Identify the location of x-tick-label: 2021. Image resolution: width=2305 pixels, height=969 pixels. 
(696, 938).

::::::

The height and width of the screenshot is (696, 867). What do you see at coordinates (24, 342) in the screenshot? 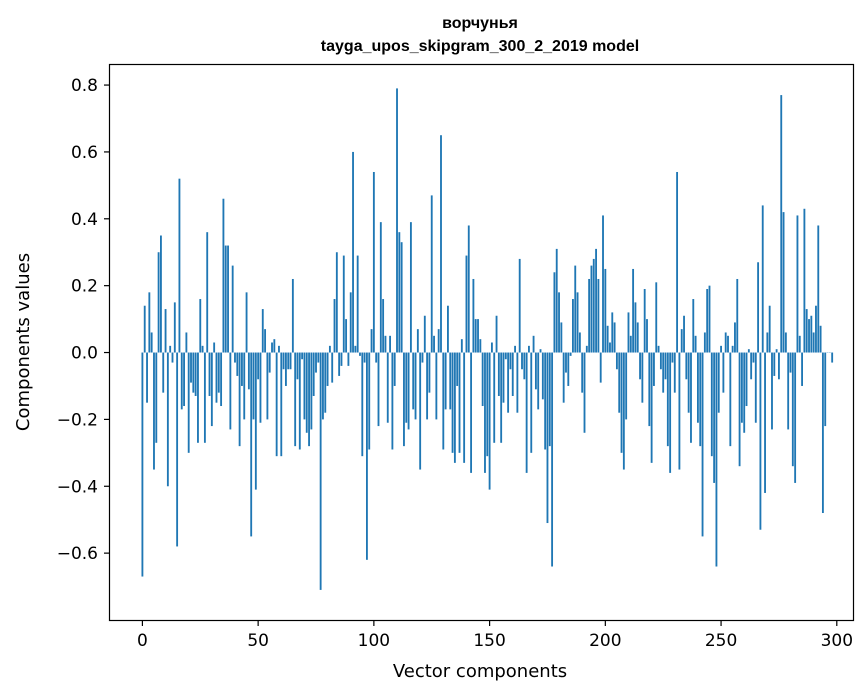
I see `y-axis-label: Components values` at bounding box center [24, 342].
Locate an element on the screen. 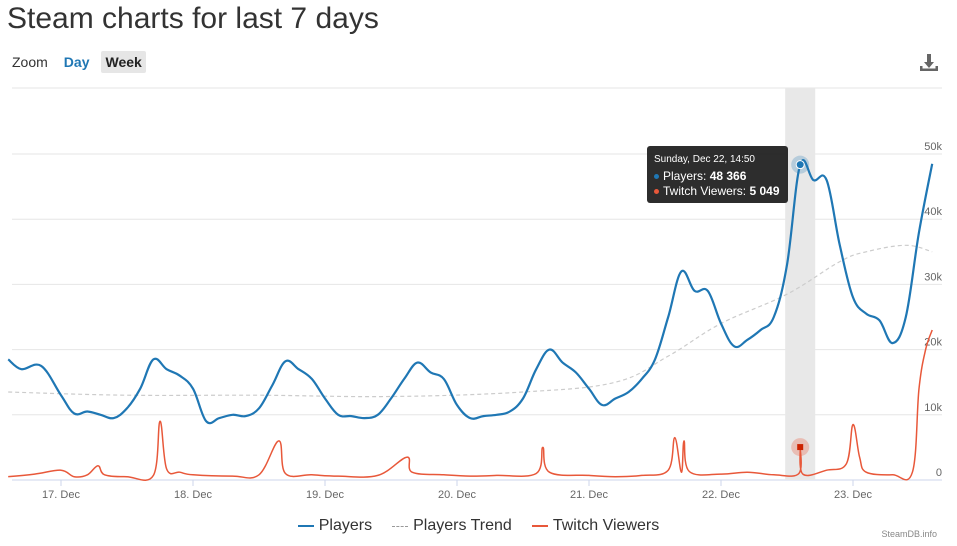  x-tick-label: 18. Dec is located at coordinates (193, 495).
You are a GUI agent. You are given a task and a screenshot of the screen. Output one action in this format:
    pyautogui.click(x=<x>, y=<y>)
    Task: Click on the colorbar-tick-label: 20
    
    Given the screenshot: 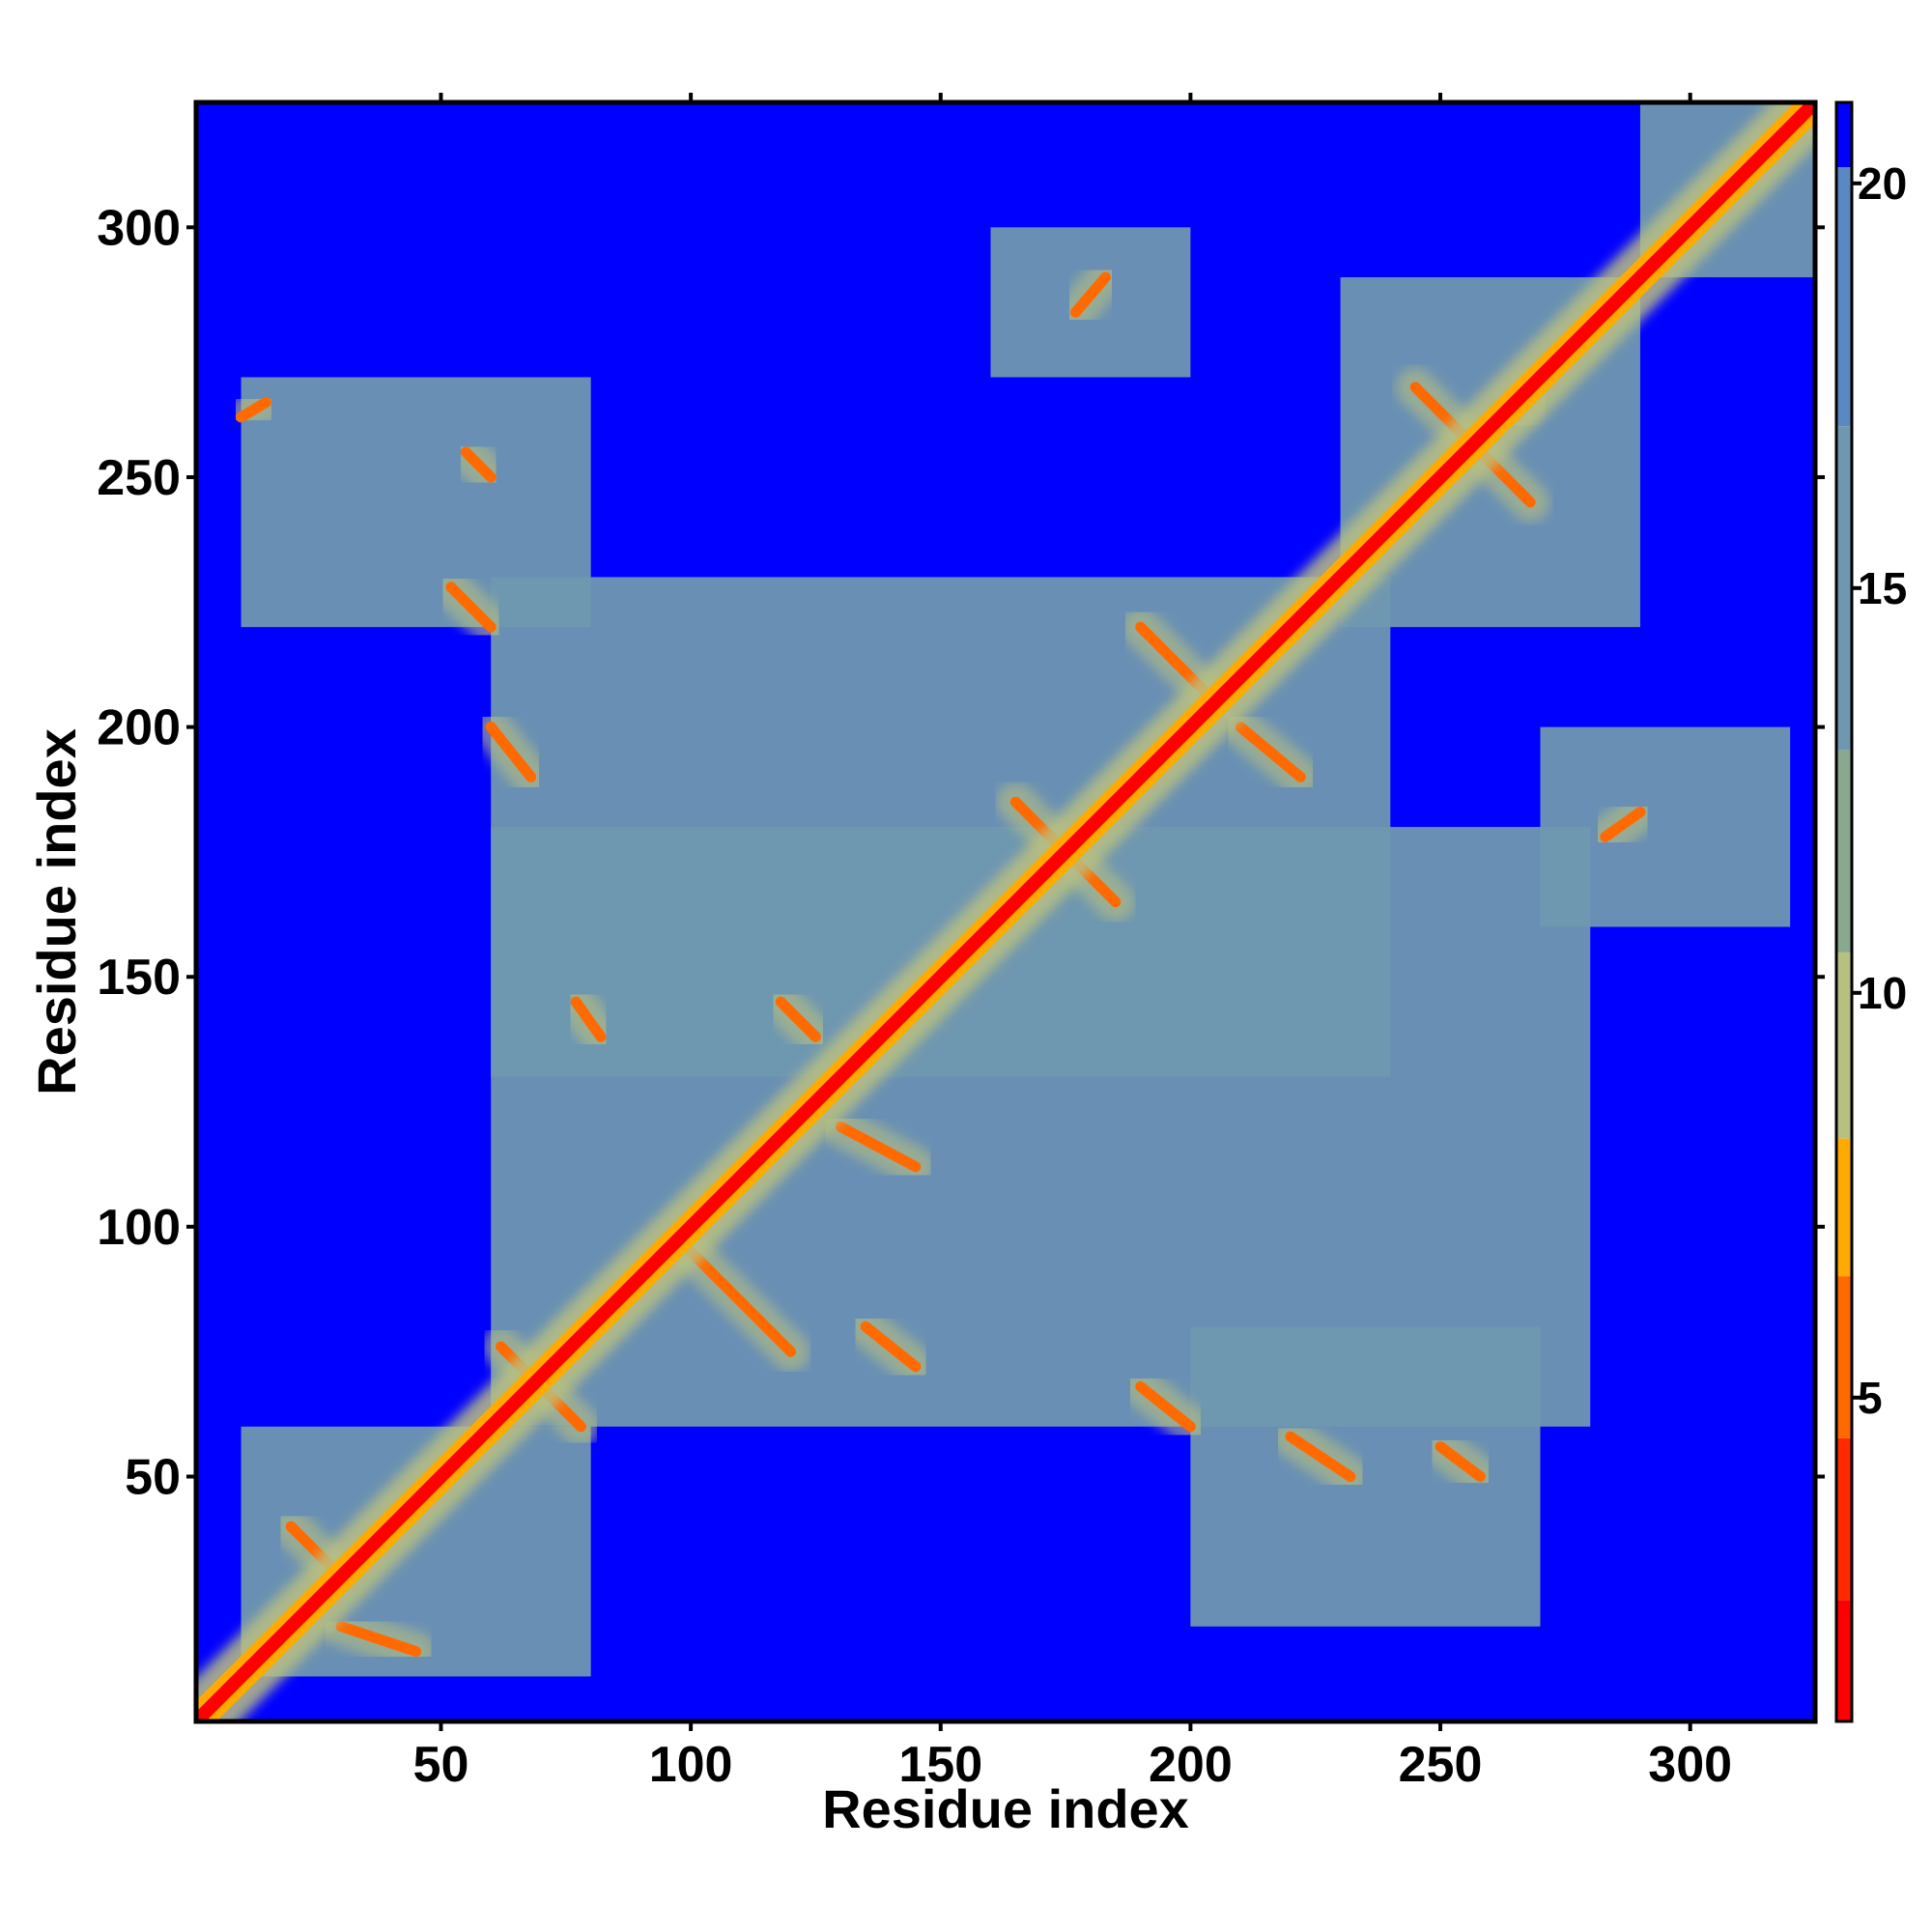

::::::

> Your task: Please set down, without any change, the part of the records that opens with the line containing "Identify the location" and closes with the line containing "(696, 938).", including both of those lines.

> Reply:
Identify the location of x-tick-label: 2021. Image resolution: width=2305 pixels, height=969 pixels. 
(696, 938).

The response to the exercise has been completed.